How To Handle Concurrency

System complexity is skyrocketing, but tool support to handle concurrency and synchronization of heterogeneous systems remains limited.


The evolution of processing architectures has solved many problems within a chip, but for each problem solved another one was created. Concurrency is one of those issues, and it has been getting much more attention lately.

While concurrency is hardly a new problem, the complexity of today’s systems is making it increasingly difficult to properly design, implement and verify the software and hardware that collectively comprise system functionality. The EDA industry attempted to address these issues in the past, but failed. So where are we today? And who could benefit the most from the adoption of the limited tools that are available?

Systems have increasing diversity. “We expect to see a much greater use of heterogeneous structures in systems and processor architectures,” says Michael Thompson, senior manager of product marketing for the DesignWare ARC processors at Synopsys. “We have hit the wall on the maximum speeds that we can clock the processors at around 3 to 4GHz for a laptop or server, but much less for embedded systems because of the power consumption.
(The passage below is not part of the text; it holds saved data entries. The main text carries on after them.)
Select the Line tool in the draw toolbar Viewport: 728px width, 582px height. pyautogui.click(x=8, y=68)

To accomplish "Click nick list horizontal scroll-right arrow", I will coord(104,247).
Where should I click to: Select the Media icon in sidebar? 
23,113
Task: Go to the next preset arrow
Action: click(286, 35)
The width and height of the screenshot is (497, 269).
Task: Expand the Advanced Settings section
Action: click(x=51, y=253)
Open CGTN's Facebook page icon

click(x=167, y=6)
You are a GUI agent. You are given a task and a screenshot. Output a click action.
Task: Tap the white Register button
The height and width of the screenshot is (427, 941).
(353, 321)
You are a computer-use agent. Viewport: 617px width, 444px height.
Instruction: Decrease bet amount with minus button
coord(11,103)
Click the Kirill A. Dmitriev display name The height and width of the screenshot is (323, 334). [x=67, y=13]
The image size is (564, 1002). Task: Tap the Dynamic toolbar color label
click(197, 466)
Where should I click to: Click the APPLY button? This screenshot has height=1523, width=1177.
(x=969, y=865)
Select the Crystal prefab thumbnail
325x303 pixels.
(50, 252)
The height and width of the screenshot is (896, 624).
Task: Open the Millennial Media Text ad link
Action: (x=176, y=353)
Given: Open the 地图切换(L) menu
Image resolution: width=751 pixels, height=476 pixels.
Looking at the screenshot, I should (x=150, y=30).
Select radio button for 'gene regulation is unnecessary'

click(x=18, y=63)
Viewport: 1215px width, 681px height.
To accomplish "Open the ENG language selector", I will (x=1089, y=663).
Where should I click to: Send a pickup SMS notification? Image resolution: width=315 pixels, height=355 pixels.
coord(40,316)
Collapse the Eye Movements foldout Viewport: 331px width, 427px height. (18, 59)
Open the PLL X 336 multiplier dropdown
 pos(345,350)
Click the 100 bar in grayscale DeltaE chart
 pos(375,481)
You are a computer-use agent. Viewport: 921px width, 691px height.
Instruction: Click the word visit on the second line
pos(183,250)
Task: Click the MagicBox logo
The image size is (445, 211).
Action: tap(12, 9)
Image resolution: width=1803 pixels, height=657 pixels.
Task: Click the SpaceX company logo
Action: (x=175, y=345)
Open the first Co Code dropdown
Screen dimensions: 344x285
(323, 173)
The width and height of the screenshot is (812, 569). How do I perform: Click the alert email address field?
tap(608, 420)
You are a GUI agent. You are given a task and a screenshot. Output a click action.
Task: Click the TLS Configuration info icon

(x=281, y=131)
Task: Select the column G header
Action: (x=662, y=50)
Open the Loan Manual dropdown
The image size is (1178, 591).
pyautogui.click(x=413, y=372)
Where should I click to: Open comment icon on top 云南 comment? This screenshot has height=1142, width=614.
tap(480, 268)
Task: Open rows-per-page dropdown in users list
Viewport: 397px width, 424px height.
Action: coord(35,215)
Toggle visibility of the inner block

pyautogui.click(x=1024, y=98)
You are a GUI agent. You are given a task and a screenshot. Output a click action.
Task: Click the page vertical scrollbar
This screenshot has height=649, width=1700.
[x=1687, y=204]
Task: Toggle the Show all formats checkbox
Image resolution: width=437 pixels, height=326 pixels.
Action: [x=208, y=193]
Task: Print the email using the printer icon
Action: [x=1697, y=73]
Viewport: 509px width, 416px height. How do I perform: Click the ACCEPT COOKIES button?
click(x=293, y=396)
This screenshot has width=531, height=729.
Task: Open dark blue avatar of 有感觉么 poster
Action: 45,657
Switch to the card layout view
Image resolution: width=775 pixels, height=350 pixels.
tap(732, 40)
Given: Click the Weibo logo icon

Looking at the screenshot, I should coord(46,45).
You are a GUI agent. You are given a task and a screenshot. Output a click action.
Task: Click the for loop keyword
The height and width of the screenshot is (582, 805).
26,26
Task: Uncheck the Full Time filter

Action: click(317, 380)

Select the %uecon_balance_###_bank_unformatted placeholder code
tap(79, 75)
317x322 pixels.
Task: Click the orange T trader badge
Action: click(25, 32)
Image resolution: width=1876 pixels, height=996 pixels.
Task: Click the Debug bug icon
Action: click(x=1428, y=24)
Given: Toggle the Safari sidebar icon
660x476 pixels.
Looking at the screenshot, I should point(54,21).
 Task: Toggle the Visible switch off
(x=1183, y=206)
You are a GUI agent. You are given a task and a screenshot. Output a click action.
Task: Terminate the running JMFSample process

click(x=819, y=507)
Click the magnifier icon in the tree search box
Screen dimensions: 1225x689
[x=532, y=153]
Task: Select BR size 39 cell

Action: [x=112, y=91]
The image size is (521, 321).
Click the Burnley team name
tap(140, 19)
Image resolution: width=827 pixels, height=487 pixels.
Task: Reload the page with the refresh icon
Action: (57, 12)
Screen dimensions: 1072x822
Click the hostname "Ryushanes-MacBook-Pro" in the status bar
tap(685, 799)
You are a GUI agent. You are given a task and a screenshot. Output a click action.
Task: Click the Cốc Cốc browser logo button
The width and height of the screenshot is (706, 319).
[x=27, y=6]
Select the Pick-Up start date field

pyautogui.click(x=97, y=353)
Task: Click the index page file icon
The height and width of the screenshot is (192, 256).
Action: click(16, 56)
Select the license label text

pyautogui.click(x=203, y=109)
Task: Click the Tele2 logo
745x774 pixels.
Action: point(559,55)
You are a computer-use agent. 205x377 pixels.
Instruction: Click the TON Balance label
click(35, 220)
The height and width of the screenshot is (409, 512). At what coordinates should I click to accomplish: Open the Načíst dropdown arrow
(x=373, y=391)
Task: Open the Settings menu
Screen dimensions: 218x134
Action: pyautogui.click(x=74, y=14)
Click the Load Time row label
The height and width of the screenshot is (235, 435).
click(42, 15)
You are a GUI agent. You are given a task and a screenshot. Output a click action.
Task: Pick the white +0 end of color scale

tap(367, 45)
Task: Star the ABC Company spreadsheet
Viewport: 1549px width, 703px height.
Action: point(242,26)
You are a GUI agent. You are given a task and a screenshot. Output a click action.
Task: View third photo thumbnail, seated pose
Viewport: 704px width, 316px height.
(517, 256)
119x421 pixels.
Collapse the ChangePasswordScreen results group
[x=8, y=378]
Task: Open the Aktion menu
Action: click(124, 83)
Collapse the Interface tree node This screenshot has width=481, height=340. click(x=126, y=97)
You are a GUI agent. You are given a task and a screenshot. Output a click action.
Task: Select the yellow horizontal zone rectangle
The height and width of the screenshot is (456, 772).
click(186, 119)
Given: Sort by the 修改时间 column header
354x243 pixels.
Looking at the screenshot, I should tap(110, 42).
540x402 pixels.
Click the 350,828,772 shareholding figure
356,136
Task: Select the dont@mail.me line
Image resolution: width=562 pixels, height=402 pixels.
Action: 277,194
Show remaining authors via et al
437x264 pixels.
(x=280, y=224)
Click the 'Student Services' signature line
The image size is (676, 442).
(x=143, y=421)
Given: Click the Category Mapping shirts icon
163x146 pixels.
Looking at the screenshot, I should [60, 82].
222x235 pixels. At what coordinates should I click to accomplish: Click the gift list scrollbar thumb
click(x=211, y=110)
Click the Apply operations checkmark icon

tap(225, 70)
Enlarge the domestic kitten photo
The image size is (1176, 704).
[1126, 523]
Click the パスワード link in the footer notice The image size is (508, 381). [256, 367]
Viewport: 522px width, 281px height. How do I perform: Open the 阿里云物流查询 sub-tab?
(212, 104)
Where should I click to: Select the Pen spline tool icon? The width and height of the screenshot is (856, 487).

You can move to dual core or quad core, but eventually you run into problems with that, as well, because the structure gets so large that maintaining coherence and the functional cohesion of the cluster becomes difficult. So people are likely to go to more heterogeneous structures where they will use programmable elements as well as hardware elements to meet the requirements of the task and the power that is available.”

So how do we approach this at the system level? “As humans we have certain ways to approach a problem,” says Anush Mohandass, vice president of marketing and business development at NetSpeed Systems. “One is divide and conquer. We break everything down into small chunks to digest them and then assemble them. That makes sense in homogeneous architectures where you just had the CPU interacting with itself or a few other blocks. But in heterogeneous architectures, the level of interaction is high. If you build subsystems in isolation and then put them together, you will see problems.”

The whole industry has been migrating to heterogeneous architectures over the past couple years because they are more efficient. They use less power, and there is less of an emphasis on putting blocks to sleep and waking them up.

Fig. 1: Intel’s heterogeneous Kaby Lake-G architecture. Source: Intel

“Homogeneous processing is not the answer,” says Kurt Shuler, vice president of marketing at ArterisIP. “That only does one thing well. You can have a chip with six or more different types of software acceleration and slice up the processing. But the key is what you do in hardware versus software.”

There are several levels to the problem. “We need to separate the true system architect from the SoC architect,” says Drew Wingard, CTO at Sonics. “The system architect is responsible for the whole thing including the software and has a wider pallet of choices than the chip architect. We see different choices being made from the chip people in system companies versus the chip people within semiconductor companies.”

This is because the semiconductor company has to build something that will service multiple customers and multiple system architects. “There is extra work to make the device more general purpose,” adds Wingard. “It may require a reduction in abstraction, a reduction in the pallet of choices that the chip architect has available to them so that they can look conventional to a larger group of people. The system architect in a systems company can target a very specific product or service. They can make more tradeoffs and they do not need to make it as general purpose.”

Each user is looking for different solutions. “In the beginning people needed simulation,” says , CEO of Imperas. “Then they needed support for heterogeneous systems, then they needed debug environments, and then they needed verification tools to help them improve the quality and get more confidence in its correctness. Today we are seeing them want tools that help confirm that a system is sort of secure.”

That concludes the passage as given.